講座(2) 葬儀式の内容「本葬儀③」

仏の教え

 ロ、「三聚浄戒」(さんじゅじょうかい)
   ①摂律儀戒(しょうりつぎかい)
   ②摂善法戒(しょうぜんぽうかい)
   ③摂衆生戒(しょうしゅじょうかい)
 摂(しょう)とは、集め修める、含む、統率する等の意があり、律儀(りつぎ)とは一般的には、りちぎと呼び習わされている言葉で、特に儀は、形よく整った人の行い、また見習うべき手本の意味をふくんでおり、摂律儀戒(しょうりつぎかい)とは、正しい手本にしたがい、道理に適った行いや生活を心がけ、悪事、悪心に染まらないことをいいます。単純に申せば悪事をしないことをいいます。
 善法とは、仏語では善知識(ぜんちしき)と申しますが、よき師匠、先達にしたがい、天地の法則である道理(ことわり)に添った生活をすることを摂善法戒(しょうぜんぽうかい)といい、分かりやすく言えば、良いことをするという意味になります。
 仏教では度々用いられる用語で、生きとし生ける全ての命あるものの意をもつ、衆生(しゅじょう)全体のことを深慮し、そのバランスにまで考えを廻らせることを摂衆生戒(しょうしゅじょうかい)といい、簡単に申せば役立つことをする、という意味になります。

 ハ、「十重禁戒」(じゅうじゅうきんかい)
   ①不殺生戒(ふせっしょうかい)
   ②不偸盗戒(ふちゅうとうかい)
   ③不貪婬戒(ふとんいんかい)
   ④不妄語戒(ふもうごかい)
   ⑤不酤酒戒(ふこしゅかい)
   ⑥不説過戒(ふせっかかい)
   ⑦不自讃毀他戒(ふじさんきたかい)
   ⑧不慳法財戒(ふけんほうざいかい)
   ⑨不瞋恚戒(ふしんにかい)
   ⑩不謗三宝戒(ふぼうさんぼうかい)
 さて十重禁戒とは、十箇条にわたる重要な戒めということです。①~③は、ことさらな殺生や、他の物をむやみに欲したり、色欲におぼれた行為等を戒めております。
 ④不妄語戒とは、社会的様々な余波を蒙ること等によって生ずる、一時の自己を見失った感情から発せられるような言説を戒める教えです。
 ⑤不酤酒戒については、特に「酤」の字をめぐり古来様々な解釈がありますが、浸る(ひたる)と解釈すると理解し易いと思われます。すなわち、お酒に浸り溺れて自他共に、惑わせることを戒めております。
 ⑥不説過戒は、特に仏教の繊細さを表した戒めで、どんなに自らの思慮言説が正論だとしても、他の意見や思いを問い詰め過ぎてはならない、と示しております。
 ⑦は自らを誇り讃じながら、他を傷つけるような言動を示し、⑧不慳法財戒の「慳」とは、己や自己が獲得した物を出し惜しみ、かたくなになる心を表し、⑨不瞋恚戒の「瞋恚」とは、心作用の一つを表現した仏語で、燃えたぎるような怒り、憎しみを意味し、そのため自らをも燃え尽くしてしまう、見失ってしまうことの表現とされております。
 ⑩不謗三宝戒こそは、仏教徒の根幹にして一番の大事とするところであり、仏法僧(ぶっぽうそう)の三宝(さんぼう)を自他を含めた教えとして敬い、自らも勤め生活する覚悟を養い、決して疑ったり、そしったりすることがないように、重ねて注意を促しているのです。

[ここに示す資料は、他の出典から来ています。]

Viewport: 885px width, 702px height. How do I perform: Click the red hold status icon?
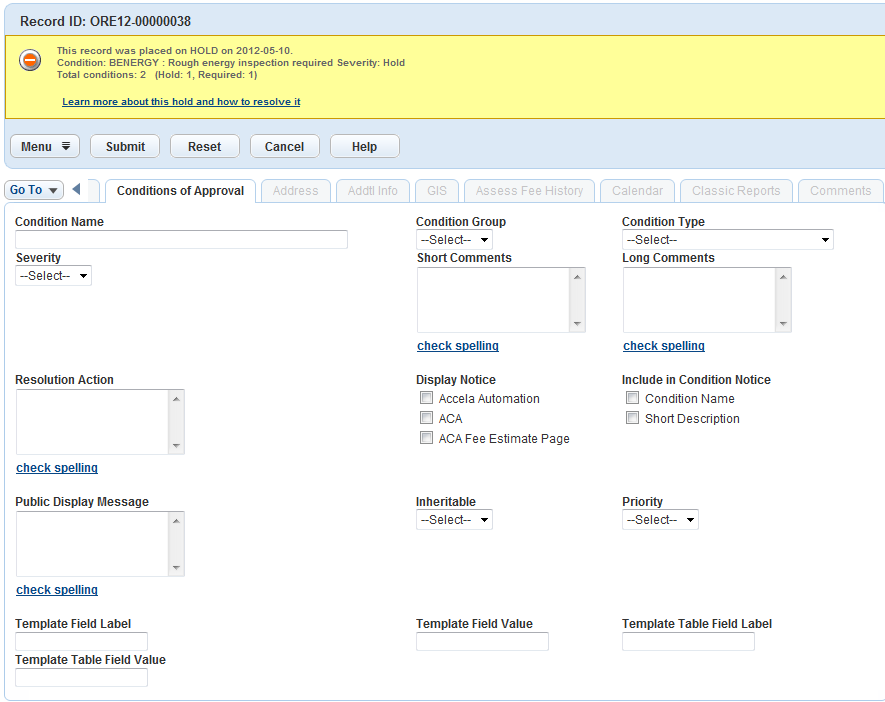click(30, 61)
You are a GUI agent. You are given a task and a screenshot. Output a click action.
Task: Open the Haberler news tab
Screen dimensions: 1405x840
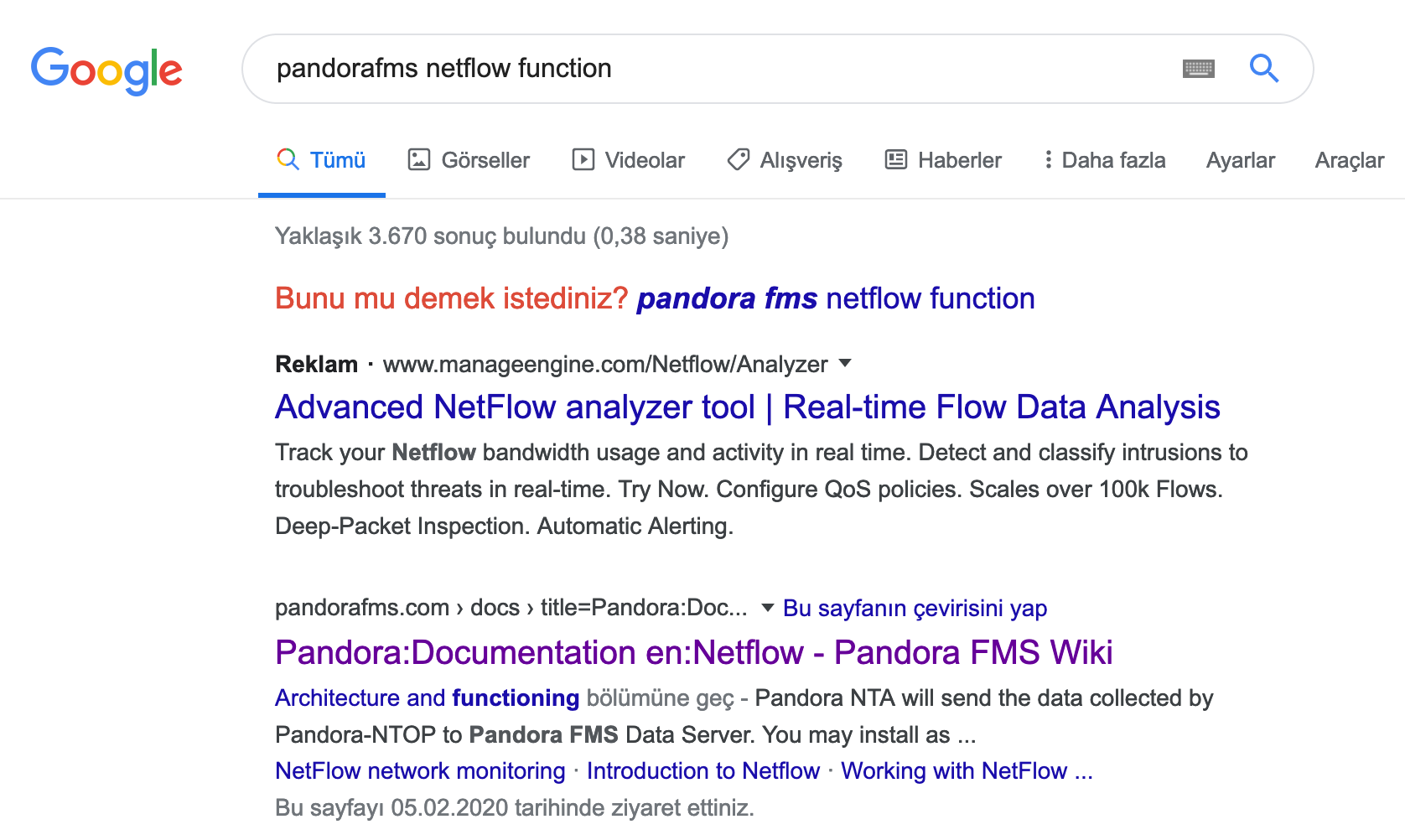click(943, 160)
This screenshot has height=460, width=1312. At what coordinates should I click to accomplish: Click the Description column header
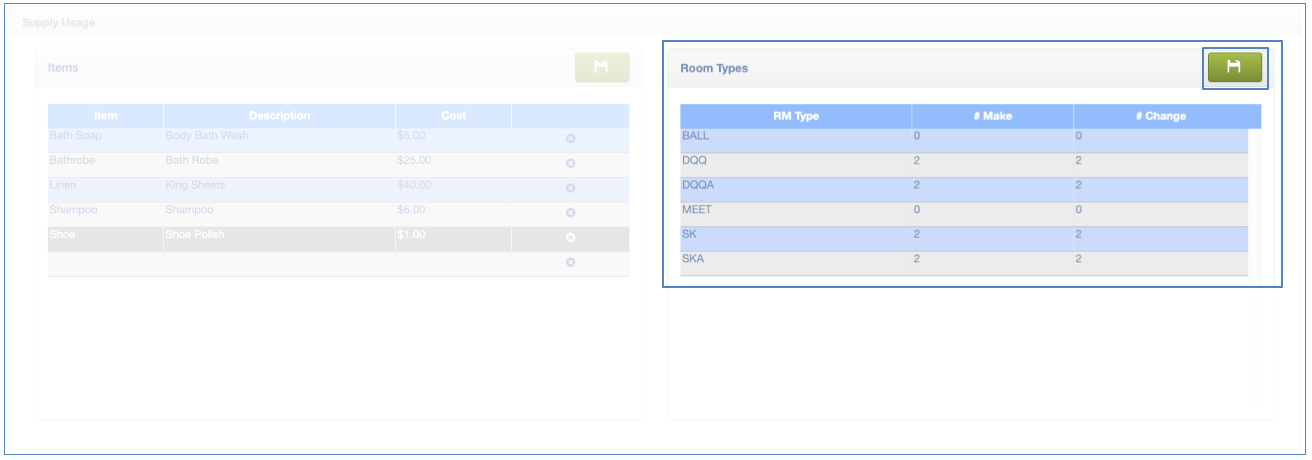point(279,116)
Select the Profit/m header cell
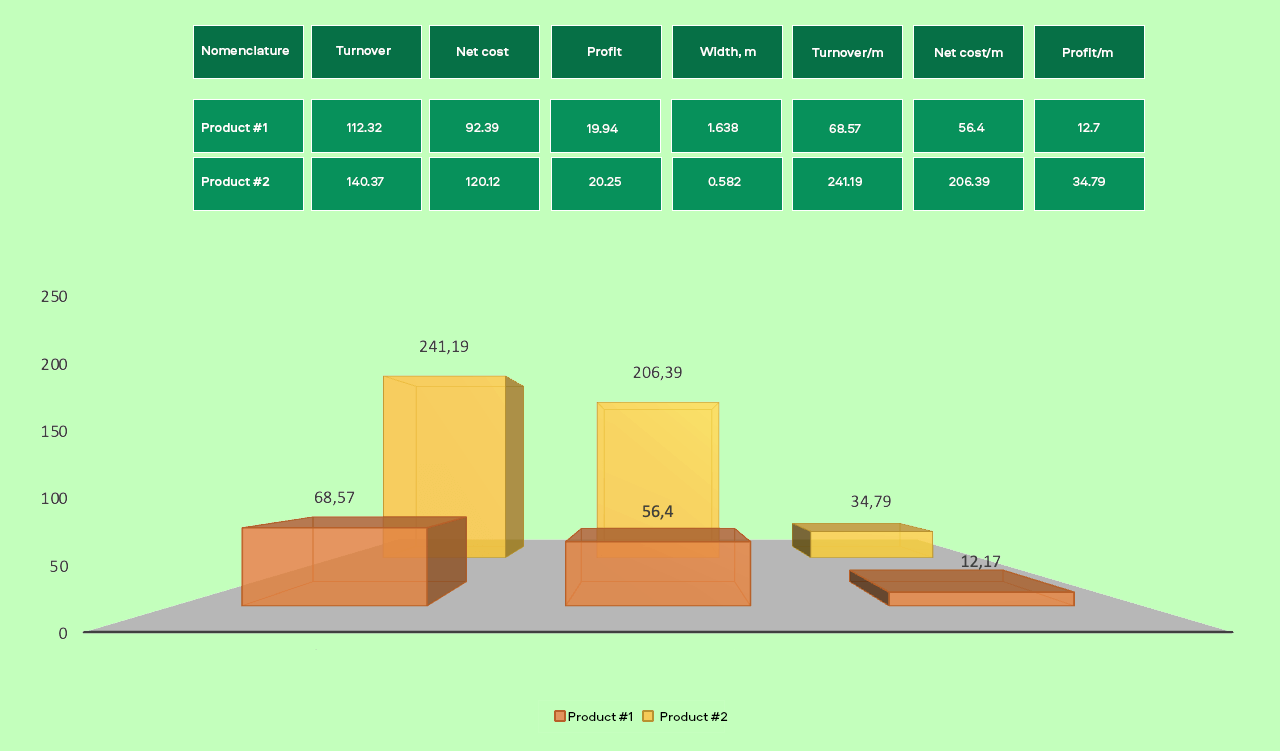Screen dimensions: 1280x751 click(x=1089, y=51)
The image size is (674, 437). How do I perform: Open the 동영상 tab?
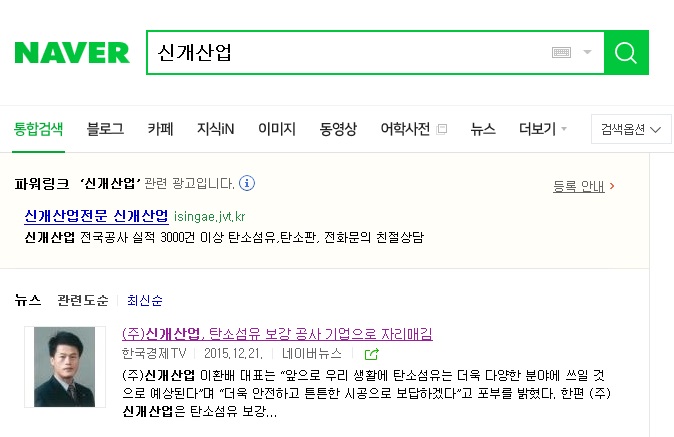point(338,129)
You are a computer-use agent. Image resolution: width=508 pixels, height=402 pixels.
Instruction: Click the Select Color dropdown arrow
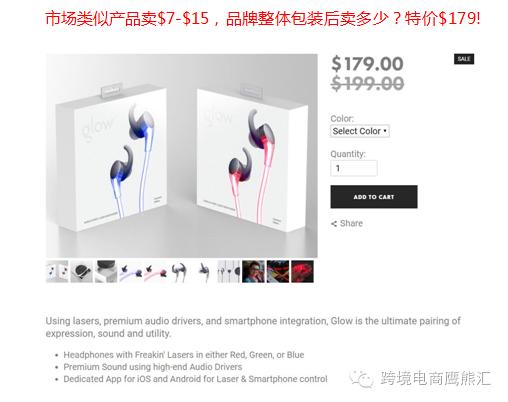tap(385, 131)
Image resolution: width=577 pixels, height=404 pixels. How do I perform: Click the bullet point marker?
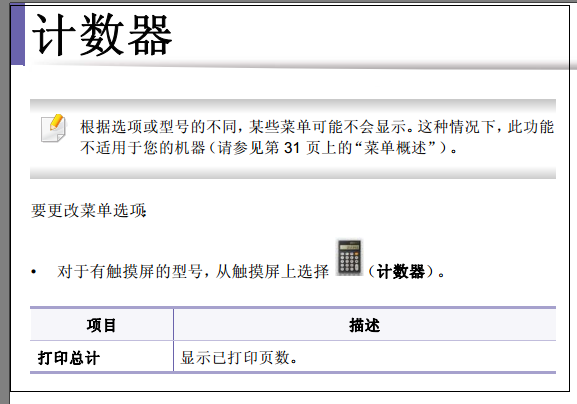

 以上、イ・ロ・ハの「十六条戒」(じゅうろくじょうかい)を示しおわるに至って葬儀式の御導師は、
 「これらの儀式により、十六箇条の仏戒をお授けいたしましたが、お釈迦様よりその教え、法を受け継いで来られた祖師方は皆、等しく仏の位につき更に、次の世代に授けてまいりました。すなわち仏は皆この戒めを、受戒をされまた授戒をして、仏が仏に授け続けてこられた混じりけの無いしるしであり、今日この日、「難値難遇」(なんちなんぐう)にして私にまでおよんだものです。これらを而今、あなたにお授けいたします。その身心がともに仏自身となるまで守り保って赴かれますよう祈念いたします」
 という内容の文言をお唱えし、「授戒」の儀式を修了いたします。